== TASK DESCRIPTION ==
All lines below between the line with "Click the CrystalDiskInfo" and the line with "Instruction: Click the Detach icon button", including both, must be copied exactly, and the pictures must be omitted.

-------- GIVEN DATA

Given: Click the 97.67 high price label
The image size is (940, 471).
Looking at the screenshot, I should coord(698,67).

----------------
-------- GIVEN DATA

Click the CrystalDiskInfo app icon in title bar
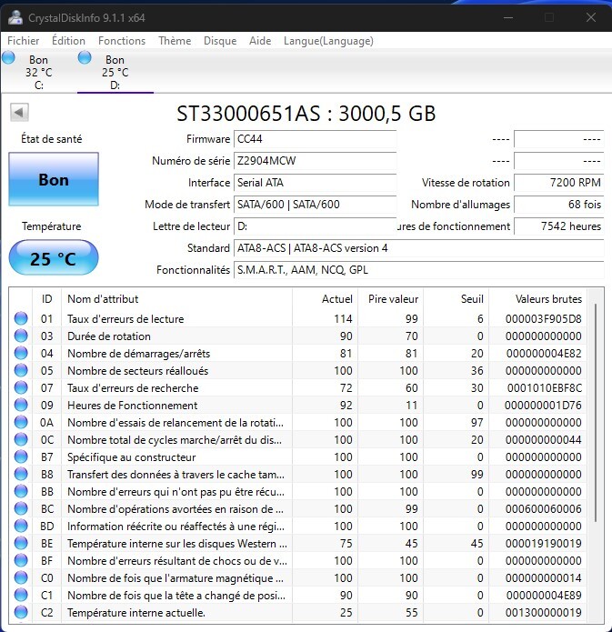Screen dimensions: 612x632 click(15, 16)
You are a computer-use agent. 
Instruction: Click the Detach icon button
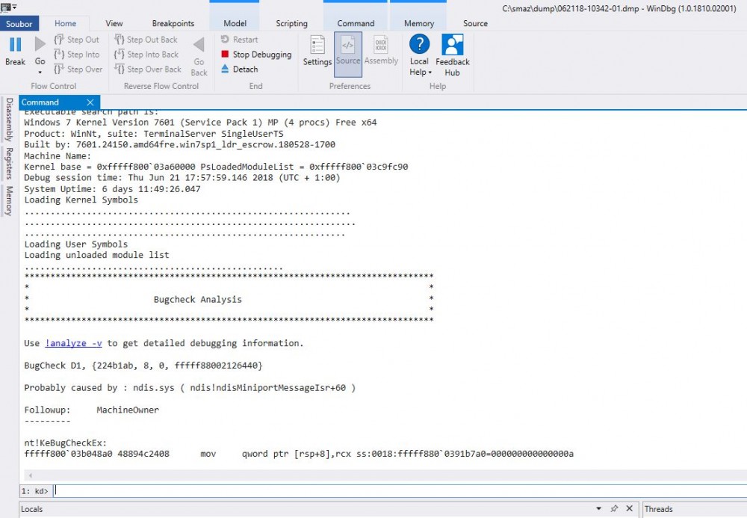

----------------
-------- GIVEN DATA

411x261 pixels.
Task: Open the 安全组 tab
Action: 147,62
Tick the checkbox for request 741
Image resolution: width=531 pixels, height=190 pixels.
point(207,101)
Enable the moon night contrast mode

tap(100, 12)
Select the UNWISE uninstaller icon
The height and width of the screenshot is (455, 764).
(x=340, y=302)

----------------

== TASK SOLUTION ==
Click the CrystalDiskInfo app icon in title bar
Screen dimensions: 612x632 click(15, 16)
You are a computer-use agent. 
Instruction: Click the Detach icon button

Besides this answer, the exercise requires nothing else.